Planned Parenthood is the largest provider of abortion and of artificial birth control in the United States and has been receiving taxpayer funding for distributing artificial birth control through federal family planning grants and Medicaid.
Richards gave credit to artificial birth control for the lowest teen pregnancy rate in U.S. history and lowest abortion rate since the Supreme Court’s ruling in Roe v. Wade in 1973.
A 2016 report from the federal Centers for Disease Control and Prevention (CDC), however, shows that abstinence among teens has been on the rise, with nearly 60 percent of high school students today who have never had sex – an increase of 28 percent since 1991. This data complements the research that shows a historic drop in teen pregnancy rates since 1991.
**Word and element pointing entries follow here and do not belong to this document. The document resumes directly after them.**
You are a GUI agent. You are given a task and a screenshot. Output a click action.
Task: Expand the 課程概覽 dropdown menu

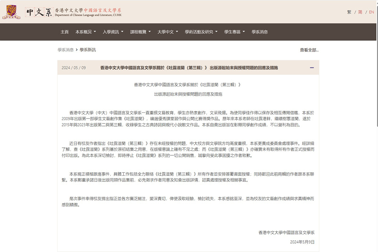click(140, 32)
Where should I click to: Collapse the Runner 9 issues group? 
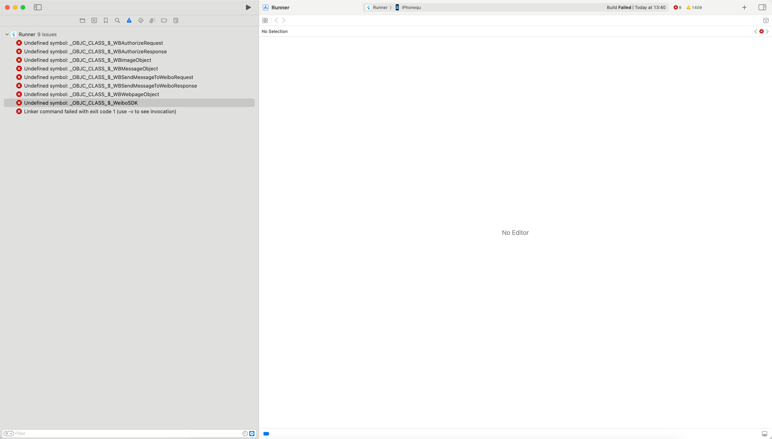7,34
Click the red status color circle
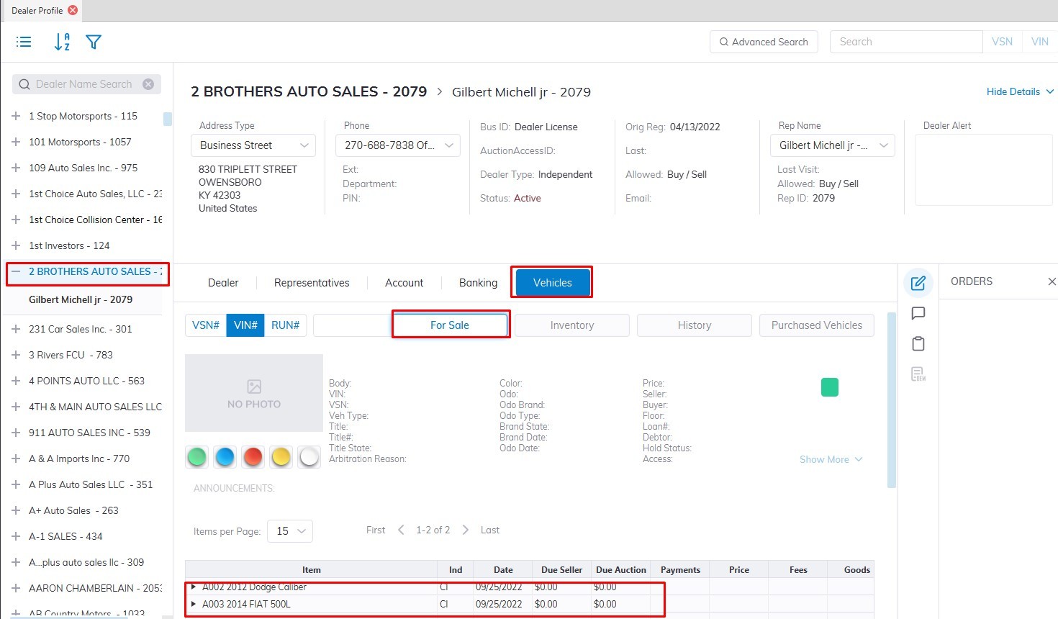This screenshot has width=1058, height=619. (x=253, y=456)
Additionally, according to Planned Parenthood’s annual report released in May, despite the low abortion rate in the U.S. – as cited by Richards – the number of abortions at her organization’s clinics has actually increased at the same time Planned Parenthood’s contraception services have dropped.
Scandal-ridden Planned Parenthood and its political and media allies have been reeling since the Trump administration’s rollback in October of Obamacare’s contraceptive mandate that required most employers to provide free birth control, sterilization procedures, and abortifacient drugs to employees through health insurance plans. The Trump administration’s new rule allows employers with religious and moral objections to providing contraceptives and abortion-inducing drugs to be exempt from the mandate:
The Obama administration itself, however, actually exempted at least 25 million Americans, through various exemption allowances, from its own rule – including major U.S. cities, the U.S. military, and mega-corporations such as Chevron, Exxon, Visa, and Pepsi Bottling – with little pushback from the left-wing groups.
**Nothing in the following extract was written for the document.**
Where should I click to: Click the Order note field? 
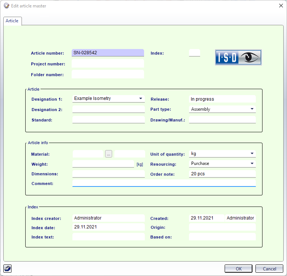tap(222, 174)
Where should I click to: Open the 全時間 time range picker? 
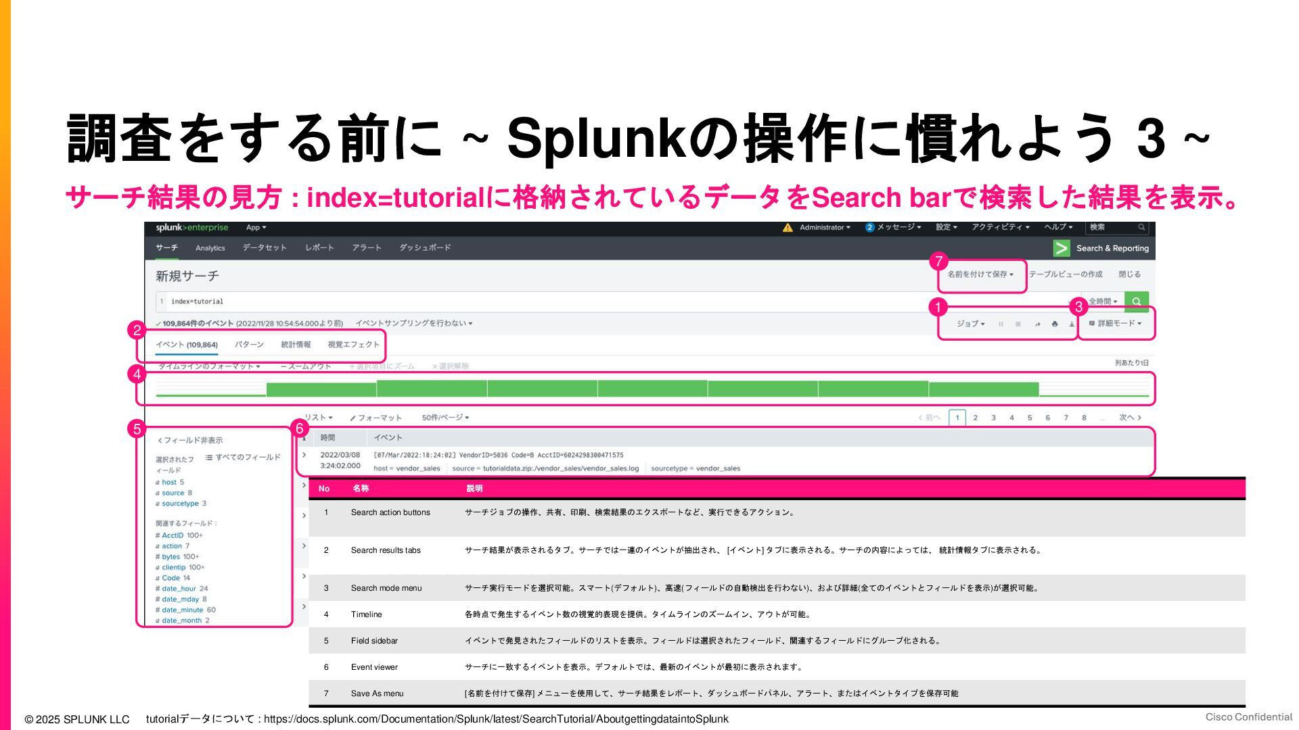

Additionally, during her interview with Brown, Richards referred to a “leaked memo” supposedly obtained by website Crooked that reportedly stated the Trump administration is “going to try to redirect all the family planning programs, where millions of women … get access to affordable birth control, to now begin to use it for fertility awareness.”
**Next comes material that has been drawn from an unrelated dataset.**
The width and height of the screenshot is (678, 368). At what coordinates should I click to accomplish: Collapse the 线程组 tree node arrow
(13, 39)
“But to really redirect it away from ‘artificial’ family planning to ‘natural’ family planning,” she added.
“You mean, we’re going to go back to the Rhythm method?” asked a shocked Brown, adding that the alleged decision was like “an episode of Mad Men.”
“Yes, back to the Rhythm method,” asserted Richards.
The “leaked memo,” however, could not be verified by news outlets, such as Newsweek.
In addition to advancing a script that bashes the Trump administration and Republicans in general, for supposedly attempting to snatch women’s birth control from them, feminist groups and the abortion industry continue with the narrative that birth control is key to women’s economic and social advancement.
However, a study released in March by the pro-abortion rights Guttmacher Institute found that since the Obamacare contraception mandate was inserted into the healthcare law, there has been “no change in levels of contraceptive use or in consistency of use among U.S. women at risk of unintended pregnancy.”
According to the study:
The lack of observable change in contraceptive use patterns may be surprising, given the many medical and advocacy groups hypothesizing that increased insurance coverage without cost sharing under the ACA would result in increased and improved contraceptive use. However, the authors note that cost is only one of many barriers to contraceptive access, and they highlight the need for research to identify other financial and nonfinancial barriers. Moreover, prior to ACA implementation, many women were already able to access prescription contraceptives with no cost sharing through publicly funded family planning services, including Medicaid coverage and Title X–funded family planning centers. It is possible that these preexisting safety-net services may have dampened the ACA’s potential impact on contraceptive use patterns.
The study demonstrates that even when the federal government has forced employers to pay for women’s birth control, women are not using it more often or even consistently to pursue what Planned Parenthood claims is their “economic advancement.”